Gezi Parkı protestolarının başlangıçta CHP tarafından organize edildiği düşünülmüştü. Oysa bu tip olayları bir fırsat olarak gören devrimci sol örgütlerin kısa sürede olayları istediği yöne çevirdiği ve polis ile halkı karşı karşıya getirerek fitne ateşini körüklemeye çalıştığına şahit olduk.

Ana Muhalefet Partisinin sorumluluk alarak bu taşkınlığını önlemesi mümkün iken böyle bir yolu benimsememiş olması ileride değerlendirilecektir.

Polise taş ve molotoflarla saldıran, protesto ve yürüyüş hakkını çatışma hakkı olarak algılayan bu gruplar 80 öncesinde de ülkenin başına bela olmuştu. Binlerce Anadolu evladına kast eden, ülkede Marksist darbe yapabilmek adına her türlü yasa dışı eylemi işleyen devrimciler bugün özellikle sanat camiasında ve medyada kritik noktaları tutmuş durumdalar.

Polisin ilk müdahale sırasında orantısız güç kullandığını Sayın Başbakan da dile getirdi. Kolluğun bu tip yanlışları dünyanın her yerinde olabilen yasa dışı eylemler. Her halde aklı başında hiç kimse bir polisin masum bir göstericiye hunharca saldırmasını meşru görmez ve hiçbir sağlıklı hukuk sistemi bunu cezasız bırakmaz.

Ancak mesele polis şiddetine tepki olarak adlandırılacak kadar basit değil.

Türkiye’de devrimci sol örgüt mensupları siyaseti entelektüel bir duruştan daha öteye taşımak isteyen şiddet eğilimi güçlü kişilerden oluşuyor. Dünyayı bir devrim sahnesi olarak görenlere hukuka saygıdan bahsetmek ne yazık ki abesle iştigal. İnsanlığı kapitalistlere satılmış olanlarla devrimciler olarak kalın çizgilerle ikiye ayıran bu kişilerle diyalogdan bahsetmek sadece safdillik.

Ülkemizin neredeyse 30 yılını kana bulayan, Türk-Kürt ayrımı yaratmak isteyen örgütün Komünist ve aynı zaman ırkçı bir örgüt olduğunu iyi biliyoruz.

Yüzyıllar öncesinde yaşanmış olayları Sünni düşmanlığı için sembol olarak kullanan örgütlerin de benzer ideolojileri benimsemiş olması ve güya Alevilik iddiasında bulunması da gerçekten ilginç.

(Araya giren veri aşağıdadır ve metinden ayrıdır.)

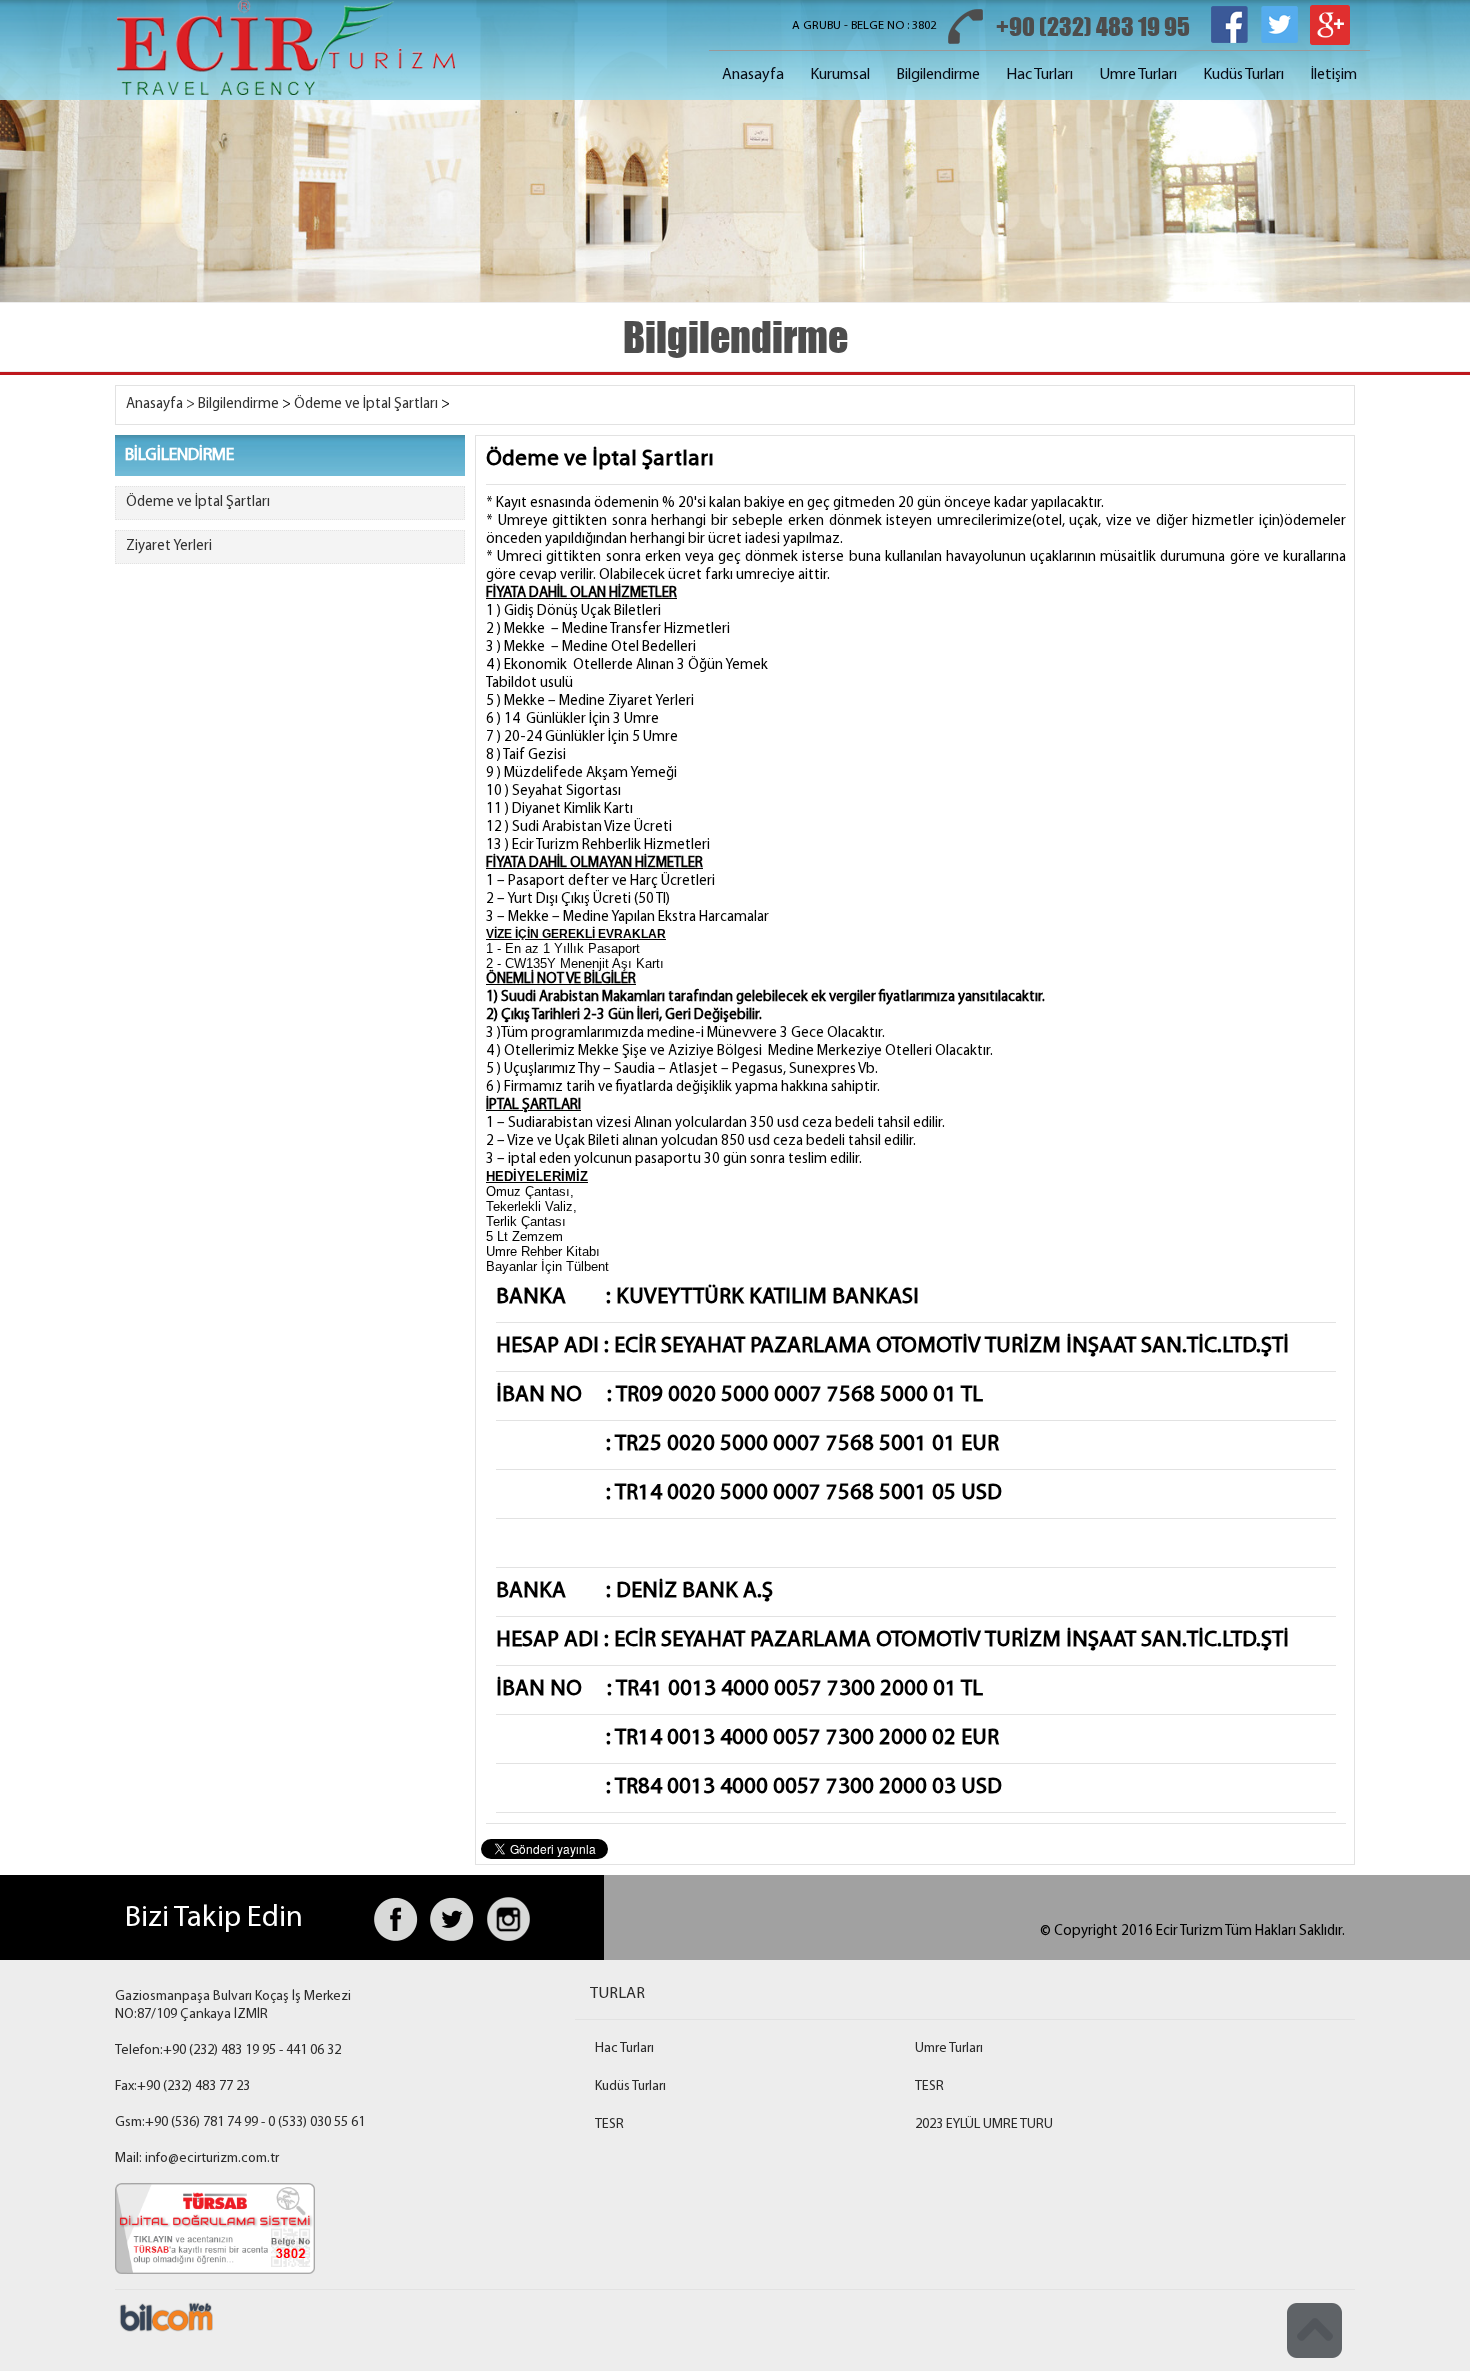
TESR (929, 2086)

Gazi Mahallesinde kahvehanede taranan masumların ardından başlayan toplumsal olayların arkasında da yer alan bu örgütlerin kimler tarafından ve ne maksatla kullanıldığını tam olarak anlayabilirsek her halde ülkemizi de daha iyi tanımış olacağız.

Velhasıl meselemiz temel hak ve hürriyetleri güçlendirmek ve onurlu yurttaşlar meydana getirmek ise bunun yolunun bu örgütlerden geçmediği gün gibi belli.

Hükümetin Avrupa Birliği üyelik sürecinde temel hak ve özgürlükleri güçlendirmeye yönelik yasama faaliyetlerine de benzer tepkiyi veren bu örgütlerin Kemalistler ve PKK lılar ile dirsek temasında olması da olayların bir başka yönü.

Olan yıllarını hapishanede çürüyerek geçiren, geleceğini ve umudunu yitiren gencecik insanlarımıza oluyor.

Bu ülke % 1 dahi destek görmeyen, şiddeti siyasal üslup olarak benimseyen, molotoflu, el bombalı, tabancalı, taşlı-sopalı devrimci sol örgütlere terk edilecek kadar değersiz değildir.

Devleti zaafa düşürmenin komünist taktiği olduğunu gayet iyi biliyoruz.

Allah ülkemizi muhafaza etsin ve aklı selimi galip getirsin.